**Task instructions**
Would you retype, word for word, the line with "This screenshot has width=665, height=533." and each line after it to the end of the entries below, leaving the pictures out?

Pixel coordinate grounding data
-- Opening Marker --

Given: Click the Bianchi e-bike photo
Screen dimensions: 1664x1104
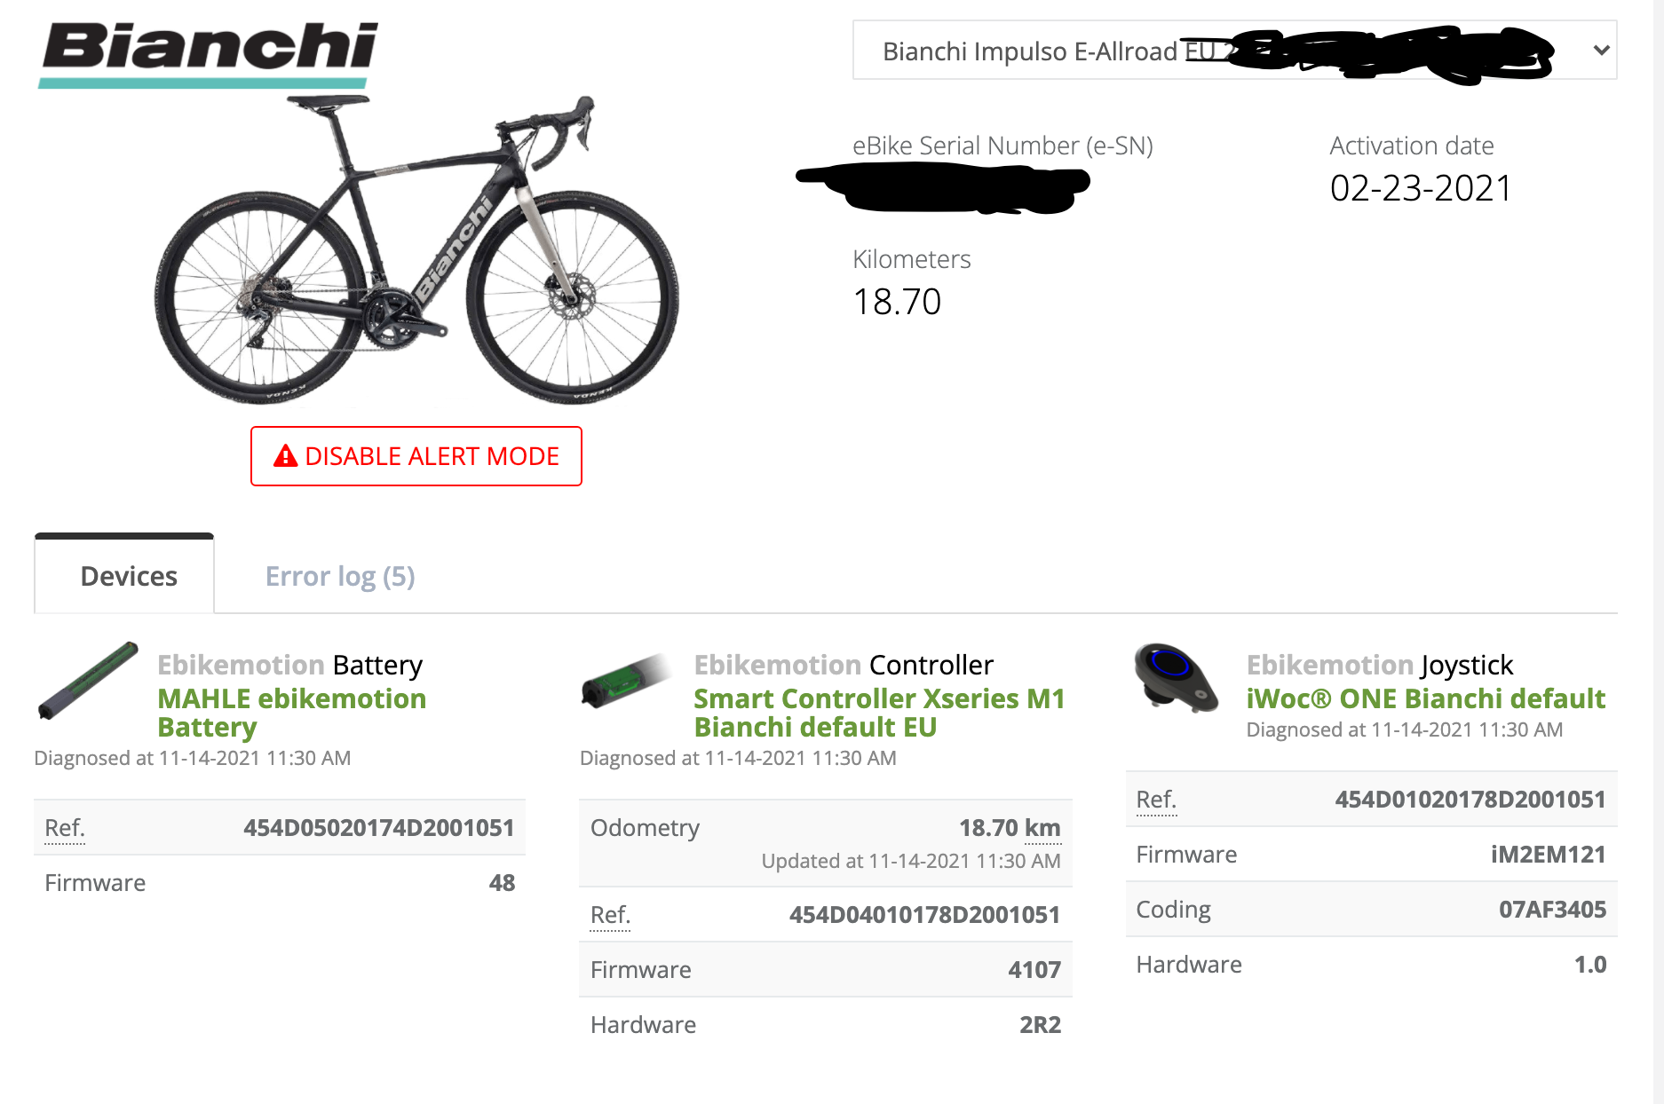Looking at the screenshot, I should [416, 253].
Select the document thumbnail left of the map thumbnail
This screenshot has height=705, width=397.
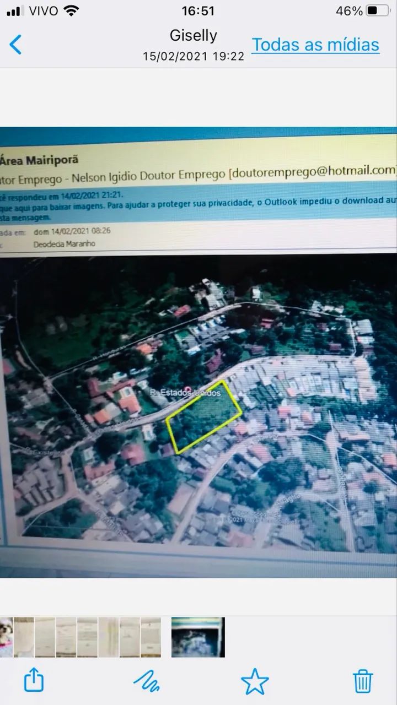(151, 637)
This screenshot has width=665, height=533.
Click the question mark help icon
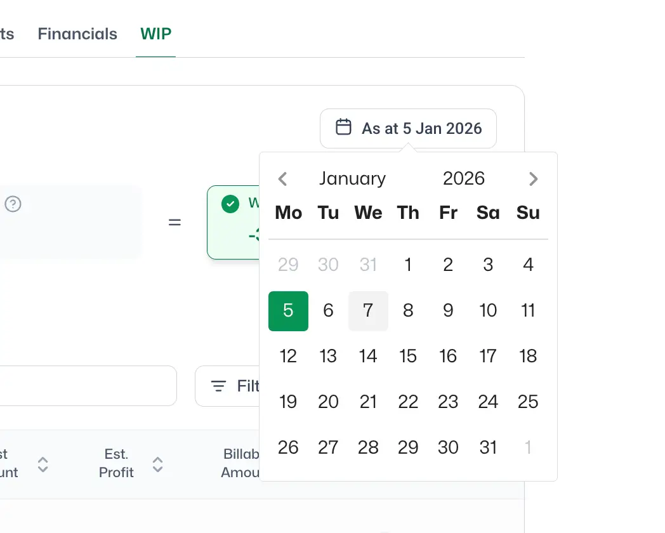(13, 204)
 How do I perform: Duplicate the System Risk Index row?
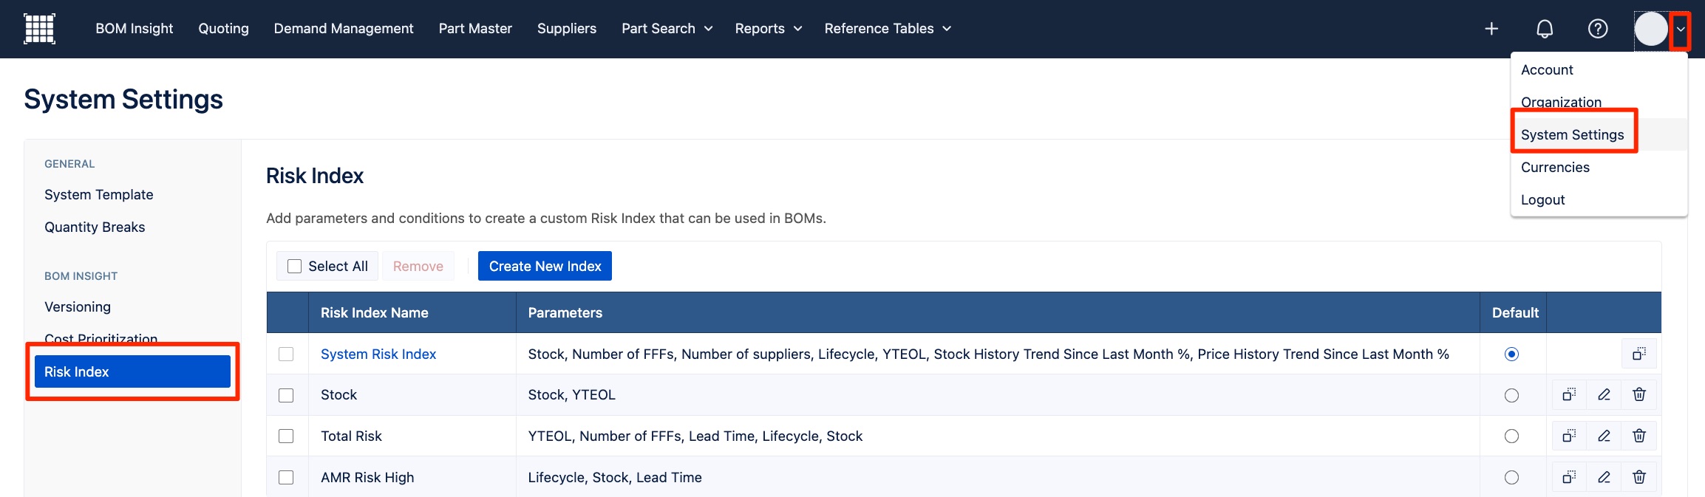click(x=1638, y=354)
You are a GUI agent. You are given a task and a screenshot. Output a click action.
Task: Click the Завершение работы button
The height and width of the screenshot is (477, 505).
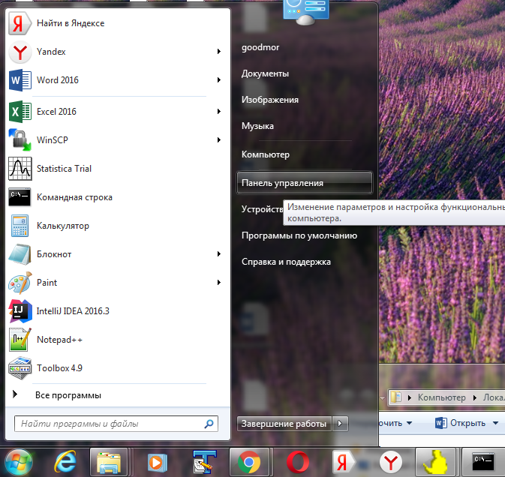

-- Closing Marker --

**Answer to this exercise**
This screenshot has width=665, height=533.
Click the question mark help icon
(13, 204)
 How do I perform: Duplicate the System Risk Index row?
click(x=1638, y=354)
You are a GUI agent. You are given a task and a screenshot. Output a click action.
Task: Click the Завершение работы button
The height and width of the screenshot is (477, 505).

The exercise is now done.